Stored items
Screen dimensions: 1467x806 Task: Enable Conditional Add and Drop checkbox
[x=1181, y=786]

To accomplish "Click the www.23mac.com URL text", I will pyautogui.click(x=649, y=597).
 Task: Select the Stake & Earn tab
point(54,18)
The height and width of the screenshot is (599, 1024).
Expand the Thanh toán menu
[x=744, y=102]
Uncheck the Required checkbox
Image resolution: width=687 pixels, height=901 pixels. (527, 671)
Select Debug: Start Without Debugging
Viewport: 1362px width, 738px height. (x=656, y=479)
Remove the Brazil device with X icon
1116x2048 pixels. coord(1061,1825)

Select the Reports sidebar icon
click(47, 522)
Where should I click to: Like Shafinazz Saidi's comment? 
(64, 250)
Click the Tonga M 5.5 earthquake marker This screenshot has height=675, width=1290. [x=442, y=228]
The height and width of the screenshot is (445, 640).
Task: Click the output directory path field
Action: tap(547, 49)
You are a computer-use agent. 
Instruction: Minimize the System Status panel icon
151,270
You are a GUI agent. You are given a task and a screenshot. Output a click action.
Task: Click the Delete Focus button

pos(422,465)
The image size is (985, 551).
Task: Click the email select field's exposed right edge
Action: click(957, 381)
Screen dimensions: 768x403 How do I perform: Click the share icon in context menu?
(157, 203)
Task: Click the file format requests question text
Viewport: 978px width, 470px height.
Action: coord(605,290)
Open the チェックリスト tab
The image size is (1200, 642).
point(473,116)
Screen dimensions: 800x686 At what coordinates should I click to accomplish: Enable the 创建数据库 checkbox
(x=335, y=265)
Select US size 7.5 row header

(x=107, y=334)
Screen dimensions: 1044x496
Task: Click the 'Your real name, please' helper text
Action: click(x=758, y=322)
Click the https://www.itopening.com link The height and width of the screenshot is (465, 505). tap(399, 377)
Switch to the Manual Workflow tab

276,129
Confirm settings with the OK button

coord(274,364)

Action item: Repeat every line of the records, exactly as given.

Your response:
Screen dimensions: 1467x806 Task: Enable Conditional Add and Drop checkbox
[x=1181, y=786]

To accomplish "Click the www.23mac.com URL text", I will pyautogui.click(x=649, y=597).
 Task: Select the Stake & Earn tab
point(54,18)
The height and width of the screenshot is (599, 1024).
Expand the Thanh toán menu
[x=744, y=102]
Uncheck the Required checkbox
Image resolution: width=687 pixels, height=901 pixels. (527, 671)
Select Debug: Start Without Debugging
Viewport: 1362px width, 738px height. (x=656, y=479)
Remove the Brazil device with X icon
1116x2048 pixels. coord(1061,1825)

Select the Reports sidebar icon
click(47, 522)
Where should I click to: Like Shafinazz Saidi's comment? 
(64, 250)
Click the Tonga M 5.5 earthquake marker This screenshot has height=675, width=1290. [x=442, y=228]
The height and width of the screenshot is (445, 640).
Task: Click the output directory path field
Action: tap(547, 49)
You are a computer-use agent. 
Instruction: Minimize the System Status panel icon
151,270
You are a GUI agent. You are given a task and a screenshot. Output a click action.
Task: Click the Delete Focus button

pos(422,465)
The image size is (985, 551).
Task: Click the email select field's exposed right edge
Action: click(957, 381)
Screen dimensions: 768x403 How do I perform: Click the share icon in context menu?
(157, 203)
Task: Click the file format requests question text
Viewport: 978px width, 470px height.
Action: coord(605,290)
Open the チェックリスト tab
The image size is (1200, 642).
point(473,116)
Screen dimensions: 800x686 At what coordinates should I click to accomplish: Enable the 创建数据库 checkbox
(x=335, y=265)
Select US size 7.5 row header

(x=107, y=334)
Screen dimensions: 1044x496
Task: Click the 'Your real name, please' helper text
Action: click(x=758, y=322)
Click the https://www.itopening.com link The height and width of the screenshot is (465, 505). tap(399, 377)
Switch to the Manual Workflow tab

276,129
Confirm settings with the OK button

coord(274,364)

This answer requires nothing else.